Awal tahun 2006 ini diwarnai sejumlah hal baru di tubuh Badan Regulasi Telekomunikasi Indonesia yang dibentuk berdasarkan Keputusan Menteri Nomor 31 Tahun 2003 ini.
Hal baru yang pertama adalah dilantiknya tujuh Anggota Komite Regulasi Telekomunikasi (KRT) pada tanggal 17 Januari 2006 oleh Menteri Komunikasi dan Informatika di lantai 8 gedung Departemen Komunikasi dan Informatika. Penetapan Anggota KRT tersebut dituangkan dalam Surat Keputusan Menteri Komunikasi dan Informatika No. 01/KEP/M.KOMINFO/01/2006, ditandatangani Menteri Sofyan Djalil pada 5 Januari 2006.
Nama-nama baru adalah Prof. Dr. H. Ahmad M. Ramli, SH, MH (unsur pemerintah); Dr. Ir. Bambang P. Adiwiyoto, M.Sc (unsur masyarakat); Ir. Heru Sutadi, M.Si (unsur masyarakat) dan Kamilov Sagala, SH, MH (unsur masyarakat). Sedangkan tiga nama lama yakni Dirjen Postel, Basuki Yusuf Iskandar, menjabat Ketua merangkap Anggota (unsur pemerintah), Ir. Koesmarihati dan Hery Nugroho SE, M.Si (unsur masyarakat).
Hal kedua adalah kantor BRTI yang semula berlokasi di Gedung Jiwasraya Lt. Dasar, Jl. RP. Soeroso No. 41, Menteng, Jakarta 10350 telah pindah ke Menara Ravindo Lt. 11, Jl. Kebon Sirih Kav. 75, Menteng, Jakarta 10340.

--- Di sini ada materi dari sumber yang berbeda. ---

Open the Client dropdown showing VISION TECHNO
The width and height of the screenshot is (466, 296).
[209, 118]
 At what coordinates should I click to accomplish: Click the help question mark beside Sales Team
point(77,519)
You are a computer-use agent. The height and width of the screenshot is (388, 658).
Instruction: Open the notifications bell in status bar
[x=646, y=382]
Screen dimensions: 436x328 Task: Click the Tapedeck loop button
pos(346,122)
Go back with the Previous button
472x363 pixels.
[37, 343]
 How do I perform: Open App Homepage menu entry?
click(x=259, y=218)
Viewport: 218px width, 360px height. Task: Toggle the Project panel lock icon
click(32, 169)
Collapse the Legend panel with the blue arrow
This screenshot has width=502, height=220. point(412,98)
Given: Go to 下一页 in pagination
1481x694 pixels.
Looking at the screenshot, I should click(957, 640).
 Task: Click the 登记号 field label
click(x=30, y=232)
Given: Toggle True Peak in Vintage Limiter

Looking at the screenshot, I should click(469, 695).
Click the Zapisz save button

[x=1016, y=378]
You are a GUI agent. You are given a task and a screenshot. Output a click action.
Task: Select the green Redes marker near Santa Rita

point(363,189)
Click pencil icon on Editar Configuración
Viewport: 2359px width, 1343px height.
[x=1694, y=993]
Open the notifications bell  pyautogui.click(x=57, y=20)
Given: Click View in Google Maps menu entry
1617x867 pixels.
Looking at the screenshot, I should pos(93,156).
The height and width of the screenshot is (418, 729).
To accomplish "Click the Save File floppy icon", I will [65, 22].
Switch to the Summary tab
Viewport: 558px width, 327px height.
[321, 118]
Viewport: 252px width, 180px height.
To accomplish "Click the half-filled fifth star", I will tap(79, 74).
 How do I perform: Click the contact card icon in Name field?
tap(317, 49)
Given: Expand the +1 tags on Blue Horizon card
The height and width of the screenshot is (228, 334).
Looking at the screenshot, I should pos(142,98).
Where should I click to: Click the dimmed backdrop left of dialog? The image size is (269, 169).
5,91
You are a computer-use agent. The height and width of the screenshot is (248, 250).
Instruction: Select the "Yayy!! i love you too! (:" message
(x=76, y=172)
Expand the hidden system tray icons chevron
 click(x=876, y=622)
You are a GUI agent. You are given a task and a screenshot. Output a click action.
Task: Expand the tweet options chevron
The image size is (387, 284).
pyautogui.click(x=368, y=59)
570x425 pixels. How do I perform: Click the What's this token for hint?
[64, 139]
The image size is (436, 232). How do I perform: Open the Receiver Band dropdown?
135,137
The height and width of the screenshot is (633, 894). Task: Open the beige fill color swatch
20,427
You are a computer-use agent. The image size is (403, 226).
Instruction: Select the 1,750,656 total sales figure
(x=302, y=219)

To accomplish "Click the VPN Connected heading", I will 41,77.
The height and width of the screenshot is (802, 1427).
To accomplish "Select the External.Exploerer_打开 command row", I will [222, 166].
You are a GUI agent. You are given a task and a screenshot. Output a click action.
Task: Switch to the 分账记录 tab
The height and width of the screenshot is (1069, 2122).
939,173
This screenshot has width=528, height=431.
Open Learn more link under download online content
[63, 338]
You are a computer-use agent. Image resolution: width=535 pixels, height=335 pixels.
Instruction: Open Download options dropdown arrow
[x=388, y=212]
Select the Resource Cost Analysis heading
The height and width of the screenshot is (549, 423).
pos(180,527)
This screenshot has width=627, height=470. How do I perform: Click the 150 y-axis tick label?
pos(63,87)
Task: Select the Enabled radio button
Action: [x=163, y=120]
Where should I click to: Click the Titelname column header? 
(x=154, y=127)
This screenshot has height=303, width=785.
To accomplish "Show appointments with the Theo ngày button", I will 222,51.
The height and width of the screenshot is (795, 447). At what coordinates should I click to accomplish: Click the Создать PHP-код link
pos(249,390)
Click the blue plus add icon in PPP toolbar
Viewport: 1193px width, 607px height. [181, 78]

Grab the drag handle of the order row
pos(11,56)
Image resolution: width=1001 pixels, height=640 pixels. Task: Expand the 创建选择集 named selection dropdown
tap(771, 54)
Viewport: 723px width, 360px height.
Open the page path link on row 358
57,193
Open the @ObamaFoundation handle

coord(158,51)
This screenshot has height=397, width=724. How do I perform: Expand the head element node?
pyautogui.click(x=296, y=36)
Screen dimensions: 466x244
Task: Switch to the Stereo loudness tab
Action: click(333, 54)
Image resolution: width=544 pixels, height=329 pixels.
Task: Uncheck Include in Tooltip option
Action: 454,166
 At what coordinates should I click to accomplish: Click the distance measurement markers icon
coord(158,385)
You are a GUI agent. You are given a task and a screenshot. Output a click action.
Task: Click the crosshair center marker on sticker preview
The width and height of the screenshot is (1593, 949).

Hal terakhir adalah wajah baru website www.brti.or.id yang diharapkan dapat lebih memberikan ‘kesegaran’ sekaligus menjadi media yang paling tepat dalam penyampaian berita telekomunikasi dan informasi terkini di lingkungan BRTI pada khususnya.